The pair wanted to create a project that encompassed some of these aspects, so in 2018 they set up The Strawberry Tree as a way of sharing their own food stories and connecting with other peoples’.
“Our name comes from “El Madroño” – a tree with a long cultural history in Spain. It permeates Spanish culture in many ways and is even the symbol of Madrid. As we both have strong family ties to Spain and Spanish food and drink, it is a good metaphor for our project. We currently run popup events, tastings, foodie weekends, cookery days and more.”
Family Roots in Food
Giselle is originally from Gibraltar but has spent much of her life living and cooking in Andalusia in southern Spain. Many of our recipes are inspired by her amazing family history. Originally Sephardic Jews from Granada, her family were pushed out of their homes in the 1400s and forced to leave the country by the Spanish Catholic kings. They ended up in Morocco and then later Gibraltar by the 1600s. Coming from a family with a long line of chefs, you can imagine the beautiful recipes and stories that she has inherited, filled with a rich history and the aromatic flavours of the Atlas Mountains and southern Spain.

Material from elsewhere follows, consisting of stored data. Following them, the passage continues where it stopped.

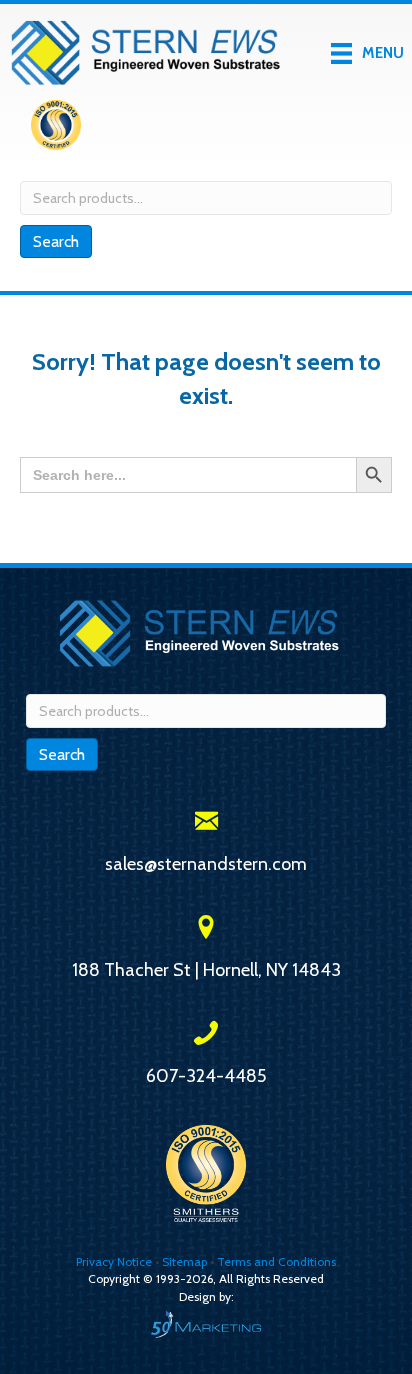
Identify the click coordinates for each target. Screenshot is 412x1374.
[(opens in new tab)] (56, 129)
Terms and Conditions (276, 1261)
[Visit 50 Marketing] (206, 1323)
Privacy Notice (115, 1261)
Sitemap (184, 1261)
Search (56, 241)
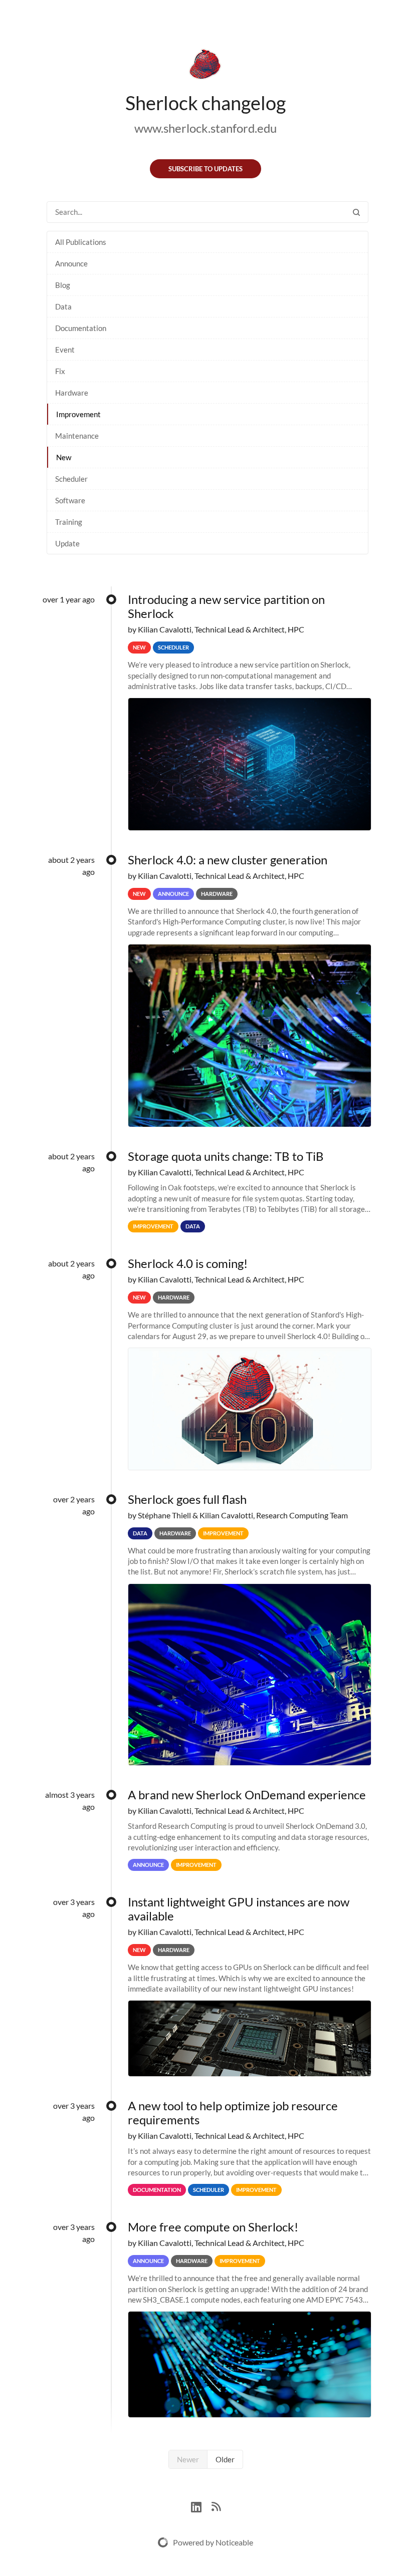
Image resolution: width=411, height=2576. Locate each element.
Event (65, 349)
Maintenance (77, 435)
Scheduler (71, 478)
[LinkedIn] (201, 2505)
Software (70, 500)
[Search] (356, 212)
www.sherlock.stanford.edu (205, 128)
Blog (62, 284)
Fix (60, 371)
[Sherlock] (205, 66)
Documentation (80, 328)
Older (225, 2459)
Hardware (71, 392)
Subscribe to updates (205, 169)
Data (63, 306)
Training (68, 521)
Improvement (78, 414)
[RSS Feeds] (216, 2505)
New (63, 457)
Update (67, 543)
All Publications (80, 241)
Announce (71, 263)
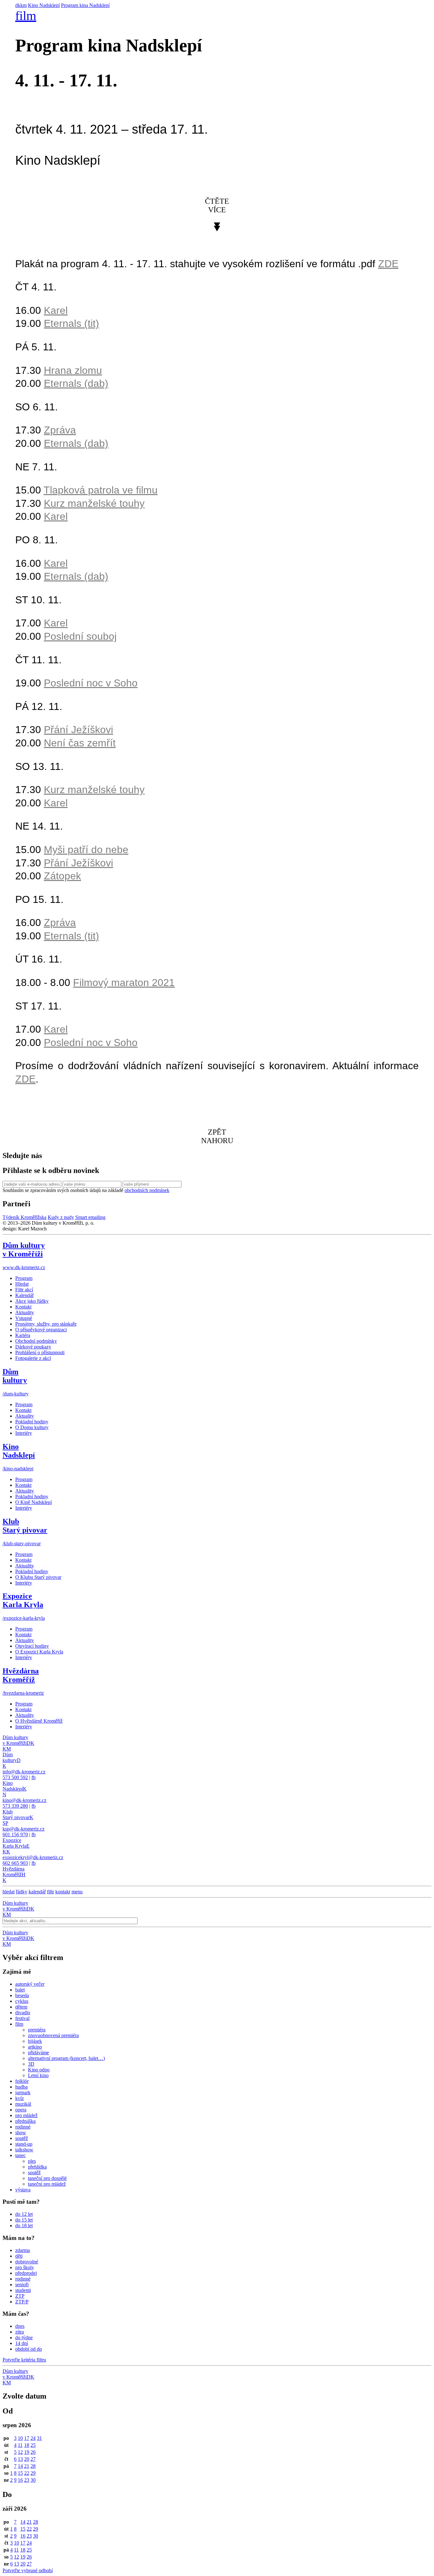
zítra (19, 2331)
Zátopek (62, 876)
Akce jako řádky (32, 1301)
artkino (35, 2047)
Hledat (22, 1284)
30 (33, 2480)
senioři (22, 2284)
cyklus (21, 2001)
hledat (9, 1891)
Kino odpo (39, 2069)
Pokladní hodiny (31, 1421)
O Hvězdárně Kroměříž (39, 1721)
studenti (23, 2290)
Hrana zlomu (73, 370)
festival (22, 2018)
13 (20, 2459)
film (25, 16)
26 (33, 2452)
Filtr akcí (24, 1289)
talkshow (24, 2149)
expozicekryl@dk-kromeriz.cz (33, 1857)
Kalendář (24, 1295)
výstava (23, 2189)
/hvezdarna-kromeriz (23, 1693)
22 (26, 2473)
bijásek (35, 2041)
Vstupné (23, 1318)
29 (33, 2473)
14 (20, 2466)
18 (26, 2445)
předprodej (26, 2273)
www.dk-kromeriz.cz (24, 1267)
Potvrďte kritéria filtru (24, 2359)
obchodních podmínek (147, 1190)
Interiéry (23, 1433)
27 (33, 2459)
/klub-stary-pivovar (22, 1543)
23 (26, 2480)
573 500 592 (15, 1777)
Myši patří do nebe (86, 849)
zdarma (22, 2250)
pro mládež (26, 2115)
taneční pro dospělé (47, 2178)
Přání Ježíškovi (78, 729)
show (20, 2132)
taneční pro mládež (47, 2184)
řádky (21, 1891)
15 (20, 2473)
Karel (56, 310)
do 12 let (24, 2214)
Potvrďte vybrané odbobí (28, 2570)
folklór (22, 2081)
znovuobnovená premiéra (53, 2035)
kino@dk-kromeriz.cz (24, 1800)
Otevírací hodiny (32, 1646)
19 (26, 2452)
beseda (22, 1995)
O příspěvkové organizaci (41, 1329)
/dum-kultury (16, 1393)
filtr (50, 1891)
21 (26, 2466)
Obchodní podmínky (36, 1341)
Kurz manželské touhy (94, 503)
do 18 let (24, 2225)
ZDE (25, 1079)
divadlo (22, 2012)
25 (33, 2445)
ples (32, 2161)
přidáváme (38, 2052)
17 (26, 2438)
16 (20, 2480)
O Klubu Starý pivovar (38, 1577)
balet (20, 1989)
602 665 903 (15, 1863)
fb (33, 1777)
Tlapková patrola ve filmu (101, 490)
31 (39, 2438)
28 (33, 2466)
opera (20, 2109)
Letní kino (38, 2075)
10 (20, 2438)
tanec (20, 2155)
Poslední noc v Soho (91, 683)
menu (77, 1891)
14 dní (21, 2343)
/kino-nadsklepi (18, 1468)
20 (26, 2459)
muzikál (23, 2104)
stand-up (23, 2144)
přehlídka (37, 2166)
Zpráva (60, 430)
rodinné (23, 2126)
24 (33, 2438)
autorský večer (29, 1984)
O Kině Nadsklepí (33, 1502)
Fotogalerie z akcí (33, 1358)
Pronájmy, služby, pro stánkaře (46, 1324)
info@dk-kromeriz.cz (24, 1771)
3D (31, 2064)
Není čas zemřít (80, 743)
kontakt (62, 1891)
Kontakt (23, 1306)
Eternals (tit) (71, 323)
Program (23, 1278)
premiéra (36, 2029)
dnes (19, 2326)
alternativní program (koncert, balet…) (66, 2058)
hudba (21, 2086)
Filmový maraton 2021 (124, 982)
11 (20, 2445)
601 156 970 (15, 1834)
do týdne (24, 2337)
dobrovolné (26, 2261)
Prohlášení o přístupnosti (39, 1352)
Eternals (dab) (76, 383)
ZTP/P (22, 2301)
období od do (28, 2349)
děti (19, 2256)
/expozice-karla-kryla (24, 1618)
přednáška (25, 2121)
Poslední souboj (80, 636)
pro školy (24, 2267)
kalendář (37, 1891)
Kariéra (22, 1335)
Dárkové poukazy (33, 1346)
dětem (21, 2007)
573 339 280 (15, 1806)
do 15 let (24, 2219)
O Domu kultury (32, 1427)
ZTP (19, 2296)
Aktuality (24, 1312)
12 (20, 2452)
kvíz (19, 2098)
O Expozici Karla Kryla (39, 1651)
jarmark (23, 2092)
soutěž (21, 2138)
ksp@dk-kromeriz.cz (23, 1828)
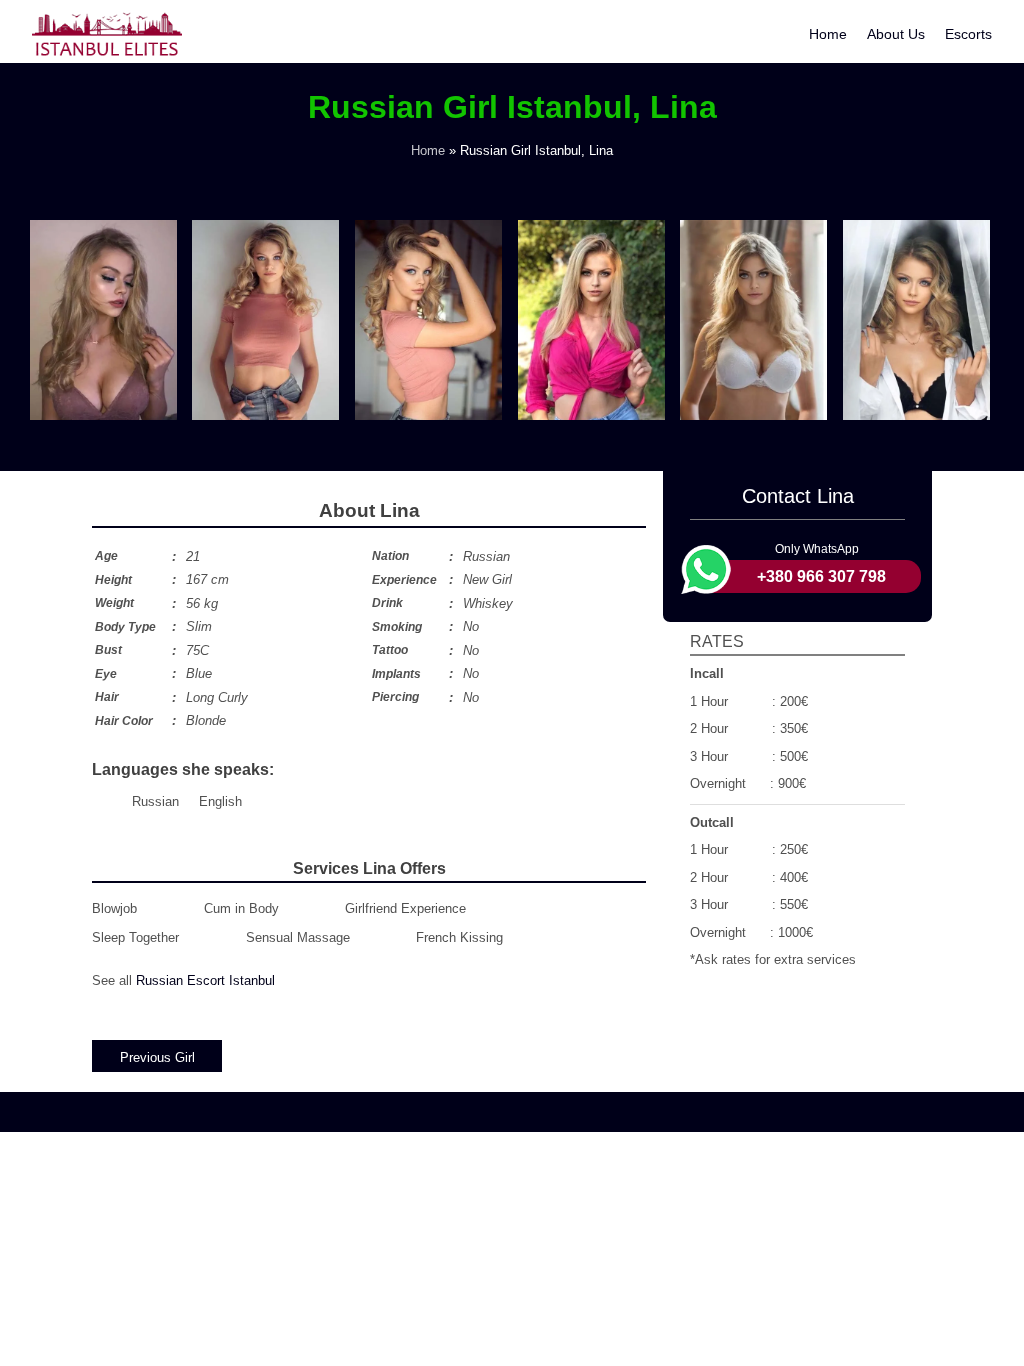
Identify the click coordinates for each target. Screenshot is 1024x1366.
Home (828, 34)
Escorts (968, 34)
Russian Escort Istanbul (205, 980)
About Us (896, 34)
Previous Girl (157, 1057)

Meanwhile, Ed’s love of Spanish food and drink partly comes from his Spanish mother-in-law. He lived in Spain for around 15 years, where he first came across “sobremesa” – a Spanish word that refers to the convivial after-dinner chit-chat that happens when you get people around a table.
“It’s curious that we don’t have an equivalent word in English,” Ed observed, “I wanted to combine “sobremesa” with a food project in the UK and that’s what ultimately led to the creation of The Strawberry Tree”.
What to expect from an evening with The Strawberry Tree
“Our popup events often involve Spanish tapas and “pintxos” in some format, although we also run popup tastings and supper club evenings too”.
During pop-up evenings, The Strawberry Tree try to capture the informality of eating out in Spain and the relaxed and casual atmosphere of Spanish bars.
“Our food is not meant to take centre-stage, but to act as the lubricant for getting friends together, good chat and “sobremesa””.
They also try to weave their travel adventures and experiences into all of their menus. For example, the current winter tapas menu has dishes like chickpea “fabada” with smoked chorizo & morcilla; Slow roasted aniseed & garlic pork belly; Whole roast hake head with salsa verde; or Roast leeks with romesco sauce & flaked almonds…
An age of Pop-up dining
When asked why he thinks the West Country is particularly fond of pop-up dining experiences, Ed explains that many of us enjoy tapping into other cultures and ideas.
“You get a chance to enjoy a unique night out or a one-off meal that may not be repeated again. Blink and you miss it! It’s a great antidote to chain restaurants and the globalisation of our high streets – and people are often searching for something different and more personal.
For us, popup events allow us to be more creative and take risks that might not be possible if we had a “bricks and mortar” business, so we can try out new ideas and experiences. We also get to meet people on a more personal level. It gives us flexibility to run different types of events, from “pintxos” bars through to supper clubs. And of course our overheads are lower as we don’t have fixed premises, so we can offer really good value for our guests. Everyone wins!”